Stored items:
^^^^^^^^^^^^^^^^

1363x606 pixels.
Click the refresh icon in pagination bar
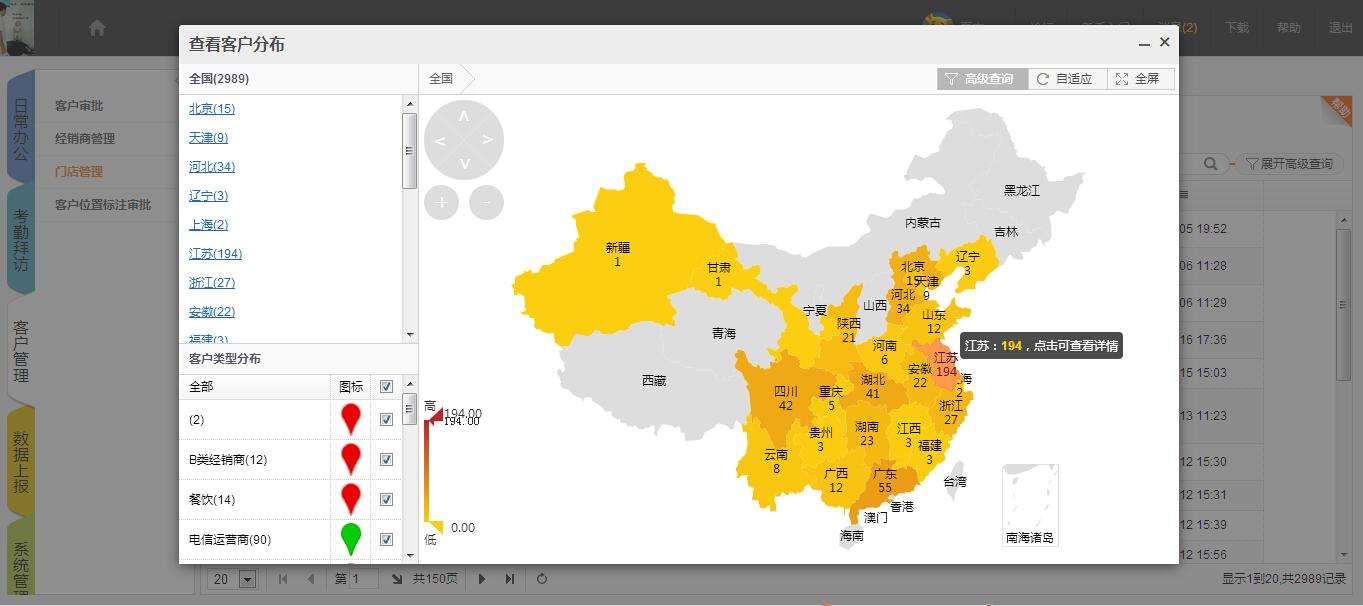point(542,579)
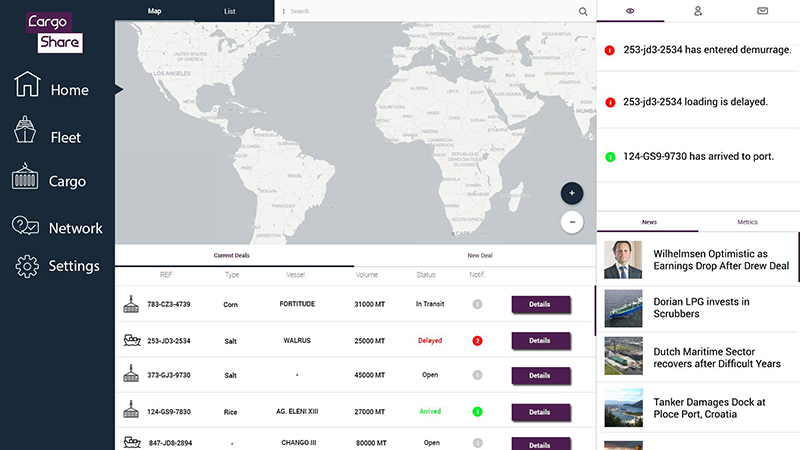800x450 pixels.
Task: Open the eye notifications tab icon
Action: (x=630, y=11)
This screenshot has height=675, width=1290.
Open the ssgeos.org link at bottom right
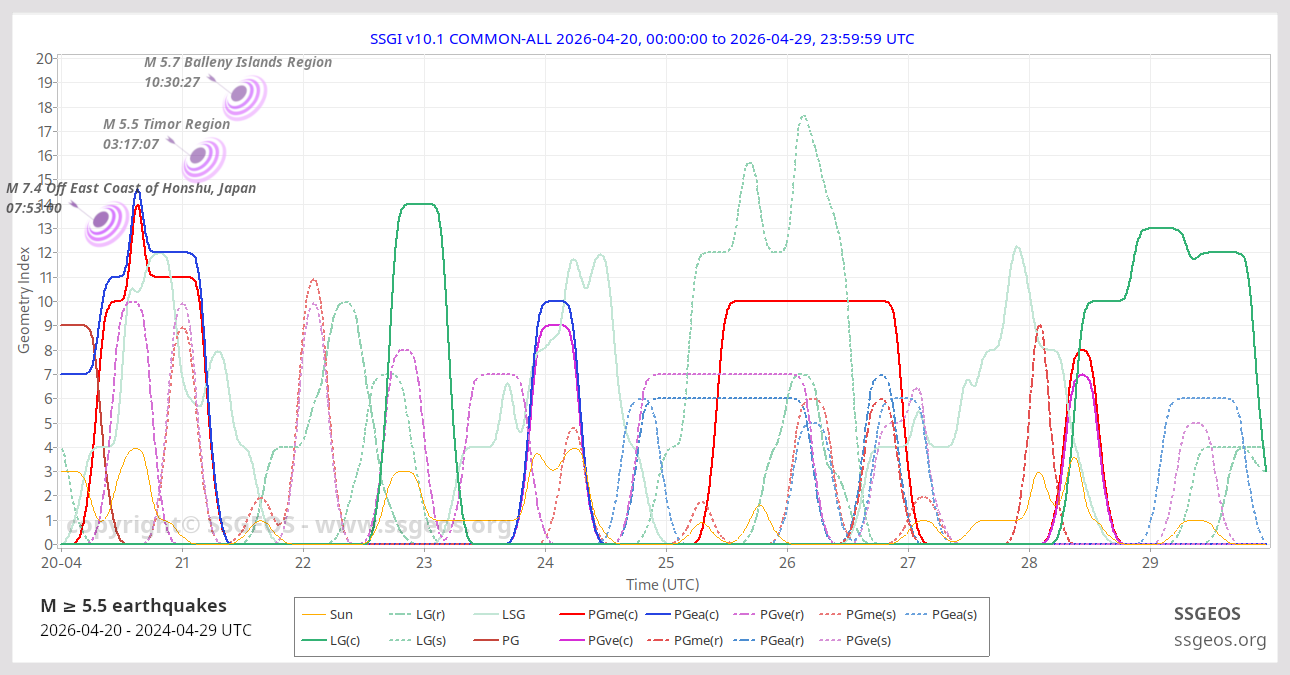pyautogui.click(x=1220, y=640)
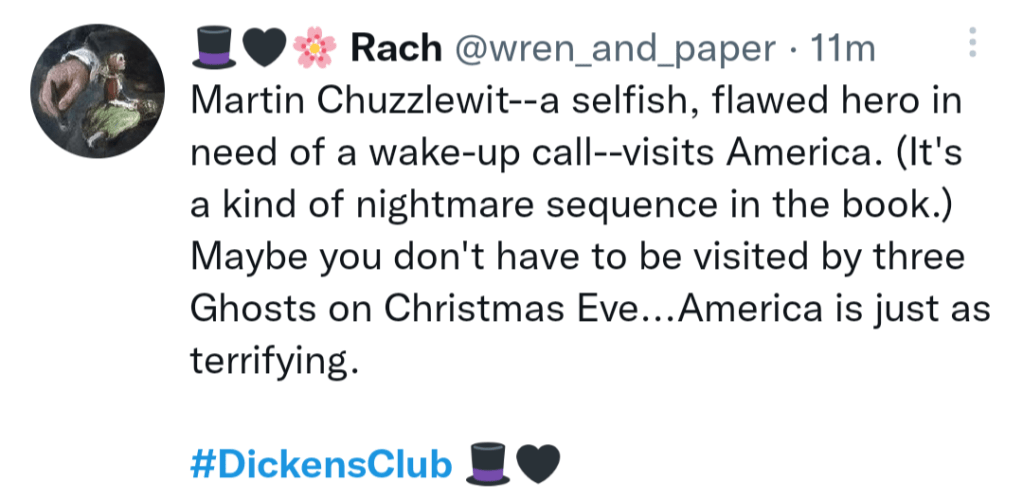
Task: Click the word "terrifying." ending the tweet
Action: click(x=273, y=359)
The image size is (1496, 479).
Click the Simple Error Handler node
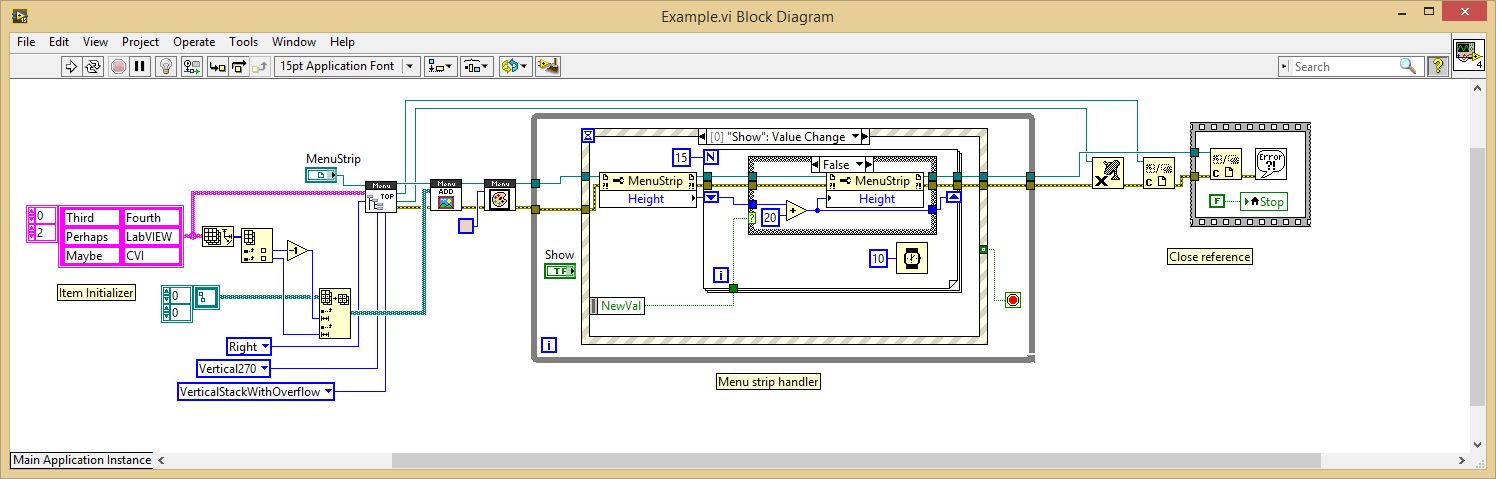tap(1270, 162)
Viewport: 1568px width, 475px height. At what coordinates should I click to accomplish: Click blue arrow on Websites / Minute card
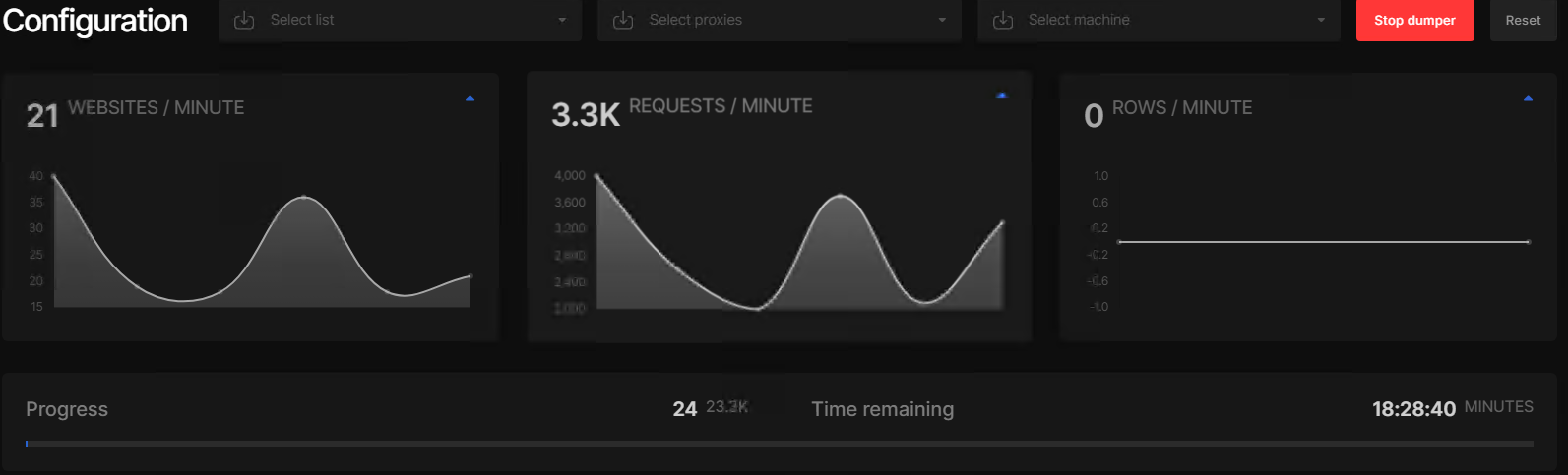(x=470, y=98)
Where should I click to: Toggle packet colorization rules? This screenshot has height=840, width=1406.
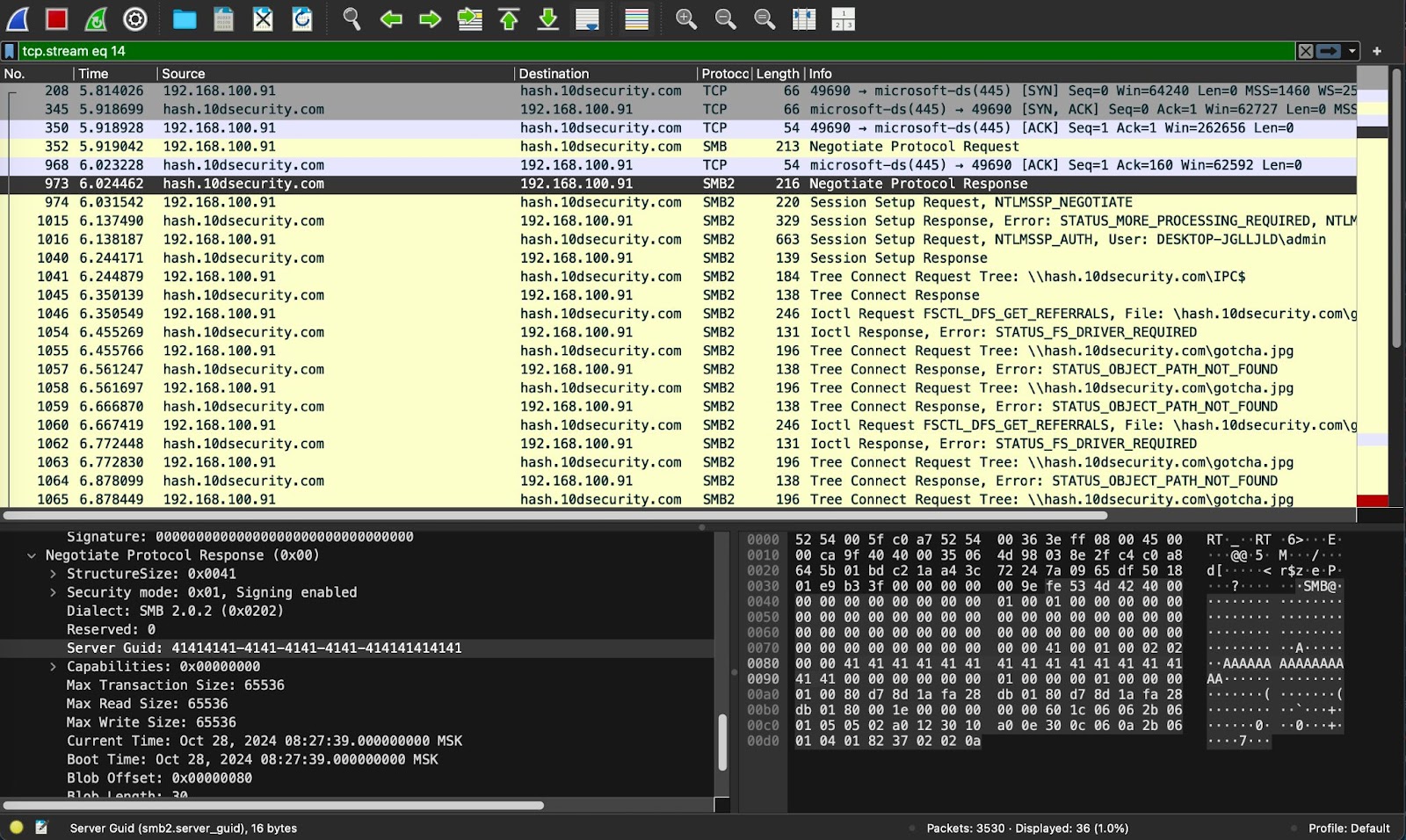[636, 18]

^^^^^^^^^^^^^^^^

Problem requirements: Rewrite the records above, substituting "capture" for every "screenshot" and changing nothing else. Omit the pictures from your answer.

Task output:
1363x606 pixels.
Click the refresh icon in pagination bar
point(542,579)
800x450 pixels.
Task: Open the eye notifications tab icon
Action: (x=630, y=11)
This capture has height=675, width=1290.
Open the ssgeos.org link at bottom right
pyautogui.click(x=1220, y=640)
Task: Click the word "terrifying." ending the tweet
Action: click(x=273, y=359)
The image size is (1496, 479).
Click the Simple Error Handler node
tap(1270, 162)
Viewport: 1568px width, 475px height. At what coordinates should I click to accomplish: Click blue arrow on Websites / Minute card
(x=470, y=98)
Where should I click to: Toggle packet colorization rules? This capture has height=840, width=1406.
[636, 18]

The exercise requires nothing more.